### Your objective:
Each line in the records below, from the one that contains "Image resolution: width=855" to the one that contains "Given: Select the", should be reproduced exactly, the first and last included.
*** Opening of Data for analysis ***
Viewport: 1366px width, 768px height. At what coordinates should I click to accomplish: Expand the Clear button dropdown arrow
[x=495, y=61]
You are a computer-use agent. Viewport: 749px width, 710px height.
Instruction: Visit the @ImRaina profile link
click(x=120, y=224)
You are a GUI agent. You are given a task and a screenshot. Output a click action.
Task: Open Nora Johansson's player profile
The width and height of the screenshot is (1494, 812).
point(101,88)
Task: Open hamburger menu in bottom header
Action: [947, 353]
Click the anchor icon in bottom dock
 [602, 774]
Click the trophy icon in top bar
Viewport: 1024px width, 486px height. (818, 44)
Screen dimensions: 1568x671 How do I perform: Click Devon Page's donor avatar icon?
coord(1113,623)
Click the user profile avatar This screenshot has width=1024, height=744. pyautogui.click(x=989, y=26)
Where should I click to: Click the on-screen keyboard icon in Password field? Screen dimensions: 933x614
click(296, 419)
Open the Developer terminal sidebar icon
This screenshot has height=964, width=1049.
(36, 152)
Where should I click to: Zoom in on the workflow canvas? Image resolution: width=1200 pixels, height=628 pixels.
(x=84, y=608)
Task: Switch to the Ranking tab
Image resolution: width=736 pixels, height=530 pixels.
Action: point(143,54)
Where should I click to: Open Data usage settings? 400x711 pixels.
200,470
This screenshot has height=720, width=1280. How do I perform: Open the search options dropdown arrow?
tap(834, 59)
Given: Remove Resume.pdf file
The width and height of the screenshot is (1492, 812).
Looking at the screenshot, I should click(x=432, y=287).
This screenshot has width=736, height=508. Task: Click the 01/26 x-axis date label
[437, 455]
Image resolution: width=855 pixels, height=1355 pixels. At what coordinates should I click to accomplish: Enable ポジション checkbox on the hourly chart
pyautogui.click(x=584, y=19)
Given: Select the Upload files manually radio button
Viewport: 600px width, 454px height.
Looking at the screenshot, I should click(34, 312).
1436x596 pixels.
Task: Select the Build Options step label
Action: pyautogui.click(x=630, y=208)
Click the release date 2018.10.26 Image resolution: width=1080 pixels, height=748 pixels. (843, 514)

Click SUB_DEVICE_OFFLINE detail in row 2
*** Close of Data for analysis ***
### Result of this task:
Image resolution: width=855 pixels, height=1355 pixels. At what coordinates should I click to accomplish: Enable ポジション checkbox on the hourly chart
pyautogui.click(x=584, y=19)
Given: Select the Upload files manually radio button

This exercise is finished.